PROBLEM DETAILS – In the records below, find the line that contains "You are a computer-use agent. 1400x851", then write out that line and each one after it exactly, up to and including the last.

Stored data
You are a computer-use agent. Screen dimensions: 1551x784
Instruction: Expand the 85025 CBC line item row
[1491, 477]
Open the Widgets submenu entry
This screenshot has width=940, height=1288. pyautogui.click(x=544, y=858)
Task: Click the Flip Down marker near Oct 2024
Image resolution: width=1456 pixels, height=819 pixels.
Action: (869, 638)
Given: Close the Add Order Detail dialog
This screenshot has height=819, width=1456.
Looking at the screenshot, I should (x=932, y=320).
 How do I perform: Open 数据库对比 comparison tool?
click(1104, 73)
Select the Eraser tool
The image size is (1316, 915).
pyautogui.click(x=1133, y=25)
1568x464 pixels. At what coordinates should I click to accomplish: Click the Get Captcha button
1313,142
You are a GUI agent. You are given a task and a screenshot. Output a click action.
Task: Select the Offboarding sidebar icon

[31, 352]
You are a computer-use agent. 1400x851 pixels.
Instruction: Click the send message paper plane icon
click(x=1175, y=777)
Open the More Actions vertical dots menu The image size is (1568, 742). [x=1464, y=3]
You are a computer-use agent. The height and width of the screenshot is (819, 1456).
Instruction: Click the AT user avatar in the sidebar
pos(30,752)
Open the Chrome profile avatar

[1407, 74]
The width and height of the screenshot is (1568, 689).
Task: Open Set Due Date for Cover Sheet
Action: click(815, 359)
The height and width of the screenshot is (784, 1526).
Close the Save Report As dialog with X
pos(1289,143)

TASK RESULT –
You are a computer-use agent. 1400x851 pixels.
Instruction: Click the send message paper plane icon
click(x=1175, y=777)
Open the More Actions vertical dots menu The image size is (1568, 742). [x=1464, y=3]
You are a computer-use agent. The height and width of the screenshot is (819, 1456).
Instruction: Click the AT user avatar in the sidebar
pos(30,752)
Open the Chrome profile avatar

[1407, 74]
The width and height of the screenshot is (1568, 689).
Task: Open Set Due Date for Cover Sheet
Action: click(815, 359)
The height and width of the screenshot is (784, 1526).
Close the Save Report As dialog with X
pos(1289,143)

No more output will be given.